▶ **REQUIRED ACTION**:
The response must contain every line of the records that follow, duplicated exactly.

[GIVEN INFORMATION — start]

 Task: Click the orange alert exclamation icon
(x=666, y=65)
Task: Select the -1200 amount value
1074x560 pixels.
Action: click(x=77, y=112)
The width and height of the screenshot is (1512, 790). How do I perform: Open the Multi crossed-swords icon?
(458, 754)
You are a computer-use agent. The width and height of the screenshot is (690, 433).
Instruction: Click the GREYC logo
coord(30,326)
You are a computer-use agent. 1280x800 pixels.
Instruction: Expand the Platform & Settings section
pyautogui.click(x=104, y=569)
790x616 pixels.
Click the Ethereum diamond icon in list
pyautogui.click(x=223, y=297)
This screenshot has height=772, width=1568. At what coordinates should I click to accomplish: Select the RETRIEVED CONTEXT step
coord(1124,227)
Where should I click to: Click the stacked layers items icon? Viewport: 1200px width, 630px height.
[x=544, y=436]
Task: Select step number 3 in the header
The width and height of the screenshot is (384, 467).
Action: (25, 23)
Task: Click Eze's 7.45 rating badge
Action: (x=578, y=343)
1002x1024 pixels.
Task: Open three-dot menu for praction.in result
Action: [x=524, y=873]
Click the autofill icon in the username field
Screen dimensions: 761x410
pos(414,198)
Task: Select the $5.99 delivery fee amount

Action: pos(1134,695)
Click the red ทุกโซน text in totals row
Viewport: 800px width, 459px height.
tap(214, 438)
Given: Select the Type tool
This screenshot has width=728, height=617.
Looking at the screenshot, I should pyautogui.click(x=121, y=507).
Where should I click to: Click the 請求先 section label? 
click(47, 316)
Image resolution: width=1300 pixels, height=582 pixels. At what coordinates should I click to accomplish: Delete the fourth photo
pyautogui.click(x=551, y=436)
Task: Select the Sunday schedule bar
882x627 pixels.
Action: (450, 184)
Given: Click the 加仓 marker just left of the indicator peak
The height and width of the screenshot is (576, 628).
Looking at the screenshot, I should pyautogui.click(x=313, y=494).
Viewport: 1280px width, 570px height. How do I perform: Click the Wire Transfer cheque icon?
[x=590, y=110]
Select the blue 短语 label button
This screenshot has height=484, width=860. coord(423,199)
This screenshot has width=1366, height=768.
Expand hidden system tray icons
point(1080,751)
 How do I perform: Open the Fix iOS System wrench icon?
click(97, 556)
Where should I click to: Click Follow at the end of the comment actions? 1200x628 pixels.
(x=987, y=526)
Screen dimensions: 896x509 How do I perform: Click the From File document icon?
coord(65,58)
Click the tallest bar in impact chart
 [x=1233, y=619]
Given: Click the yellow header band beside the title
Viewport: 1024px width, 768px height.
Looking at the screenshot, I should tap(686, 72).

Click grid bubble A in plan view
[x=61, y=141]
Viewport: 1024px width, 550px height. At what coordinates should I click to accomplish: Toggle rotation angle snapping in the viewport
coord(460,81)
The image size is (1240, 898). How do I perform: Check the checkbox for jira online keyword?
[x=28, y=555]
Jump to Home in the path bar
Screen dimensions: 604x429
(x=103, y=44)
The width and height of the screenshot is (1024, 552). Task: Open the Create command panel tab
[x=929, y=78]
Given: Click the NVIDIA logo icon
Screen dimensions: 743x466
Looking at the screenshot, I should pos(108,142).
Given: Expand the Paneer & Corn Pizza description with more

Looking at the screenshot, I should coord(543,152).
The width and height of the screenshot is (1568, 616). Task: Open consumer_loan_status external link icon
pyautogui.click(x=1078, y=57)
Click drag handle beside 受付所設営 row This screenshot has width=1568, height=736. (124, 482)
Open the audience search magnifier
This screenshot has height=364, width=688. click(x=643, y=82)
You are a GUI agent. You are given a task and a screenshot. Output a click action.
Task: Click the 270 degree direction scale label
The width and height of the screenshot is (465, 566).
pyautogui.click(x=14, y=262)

[GIVEN INFORMATION — finish]

▶ **EXERCISE RESPONSE**:
 Task: Click the orange alert exclamation icon
(x=666, y=65)
Task: Select the -1200 amount value
1074x560 pixels.
Action: click(x=77, y=112)
The width and height of the screenshot is (1512, 790). How do I perform: Open the Multi crossed-swords icon?
(458, 754)
You are a computer-use agent. The width and height of the screenshot is (690, 433).
Instruction: Click the GREYC logo
coord(30,326)
You are a computer-use agent. 1280x800 pixels.
Instruction: Expand the Platform & Settings section
pyautogui.click(x=104, y=569)
790x616 pixels.
Click the Ethereum diamond icon in list
pyautogui.click(x=223, y=297)
This screenshot has height=772, width=1568. At what coordinates should I click to accomplish: Select the RETRIEVED CONTEXT step
coord(1124,227)
Where should I click to: Click the stacked layers items icon? Viewport: 1200px width, 630px height.
[x=544, y=436]
Task: Select step number 3 in the header
The width and height of the screenshot is (384, 467).
Action: (25, 23)
Task: Click Eze's 7.45 rating badge
Action: (x=578, y=343)
1002x1024 pixels.
Task: Open three-dot menu for praction.in result
Action: [x=524, y=873]
Click the autofill icon in the username field
Screen dimensions: 761x410
pos(414,198)
Task: Select the $5.99 delivery fee amount

Action: pos(1134,695)
Click the red ทุกโซน text in totals row
Viewport: 800px width, 459px height.
tap(214, 438)
Given: Select the Type tool
This screenshot has width=728, height=617.
Looking at the screenshot, I should pyautogui.click(x=121, y=507).
Where should I click to: Click the 請求先 section label? 
click(47, 316)
Image resolution: width=1300 pixels, height=582 pixels. At what coordinates should I click to accomplish: Delete the fourth photo
pyautogui.click(x=551, y=436)
Task: Select the Sunday schedule bar
882x627 pixels.
Action: (450, 184)
Given: Click the 加仓 marker just left of the indicator peak
The height and width of the screenshot is (576, 628).
Looking at the screenshot, I should pyautogui.click(x=313, y=494).
Viewport: 1280px width, 570px height. How do I perform: Click the Wire Transfer cheque icon?
[x=590, y=110]
Select the blue 短语 label button
This screenshot has height=484, width=860. coord(423,199)
This screenshot has width=1366, height=768.
Expand hidden system tray icons
point(1080,751)
 How do I perform: Open the Fix iOS System wrench icon?
click(97, 556)
Where should I click to: Click Follow at the end of the comment actions? 1200x628 pixels.
(x=987, y=526)
Screen dimensions: 896x509 How do I perform: Click the From File document icon?
coord(65,58)
Click the tallest bar in impact chart
 [x=1233, y=619]
Given: Click the yellow header band beside the title
Viewport: 1024px width, 768px height.
Looking at the screenshot, I should tap(686, 72).

Click grid bubble A in plan view
[x=61, y=141]
Viewport: 1024px width, 550px height. At what coordinates should I click to accomplish: Toggle rotation angle snapping in the viewport
coord(460,81)
The image size is (1240, 898). How do I perform: Check the checkbox for jira online keyword?
[x=28, y=555]
Jump to Home in the path bar
Screen dimensions: 604x429
(x=103, y=44)
The width and height of the screenshot is (1024, 552). Task: Open the Create command panel tab
[x=929, y=78]
Given: Click the NVIDIA logo icon
Screen dimensions: 743x466
Looking at the screenshot, I should pos(108,142).
Given: Expand the Paneer & Corn Pizza description with more

Looking at the screenshot, I should coord(543,152).
The width and height of the screenshot is (1568, 616). Task: Open consumer_loan_status external link icon
pyautogui.click(x=1078, y=57)
Click drag handle beside 受付所設営 row This screenshot has width=1568, height=736. (124, 482)
Open the audience search magnifier
This screenshot has height=364, width=688. click(x=643, y=82)
You are a GUI agent. You are given a task and a screenshot. Output a click action.
Task: Click the 270 degree direction scale label
The width and height of the screenshot is (465, 566).
pyautogui.click(x=14, y=262)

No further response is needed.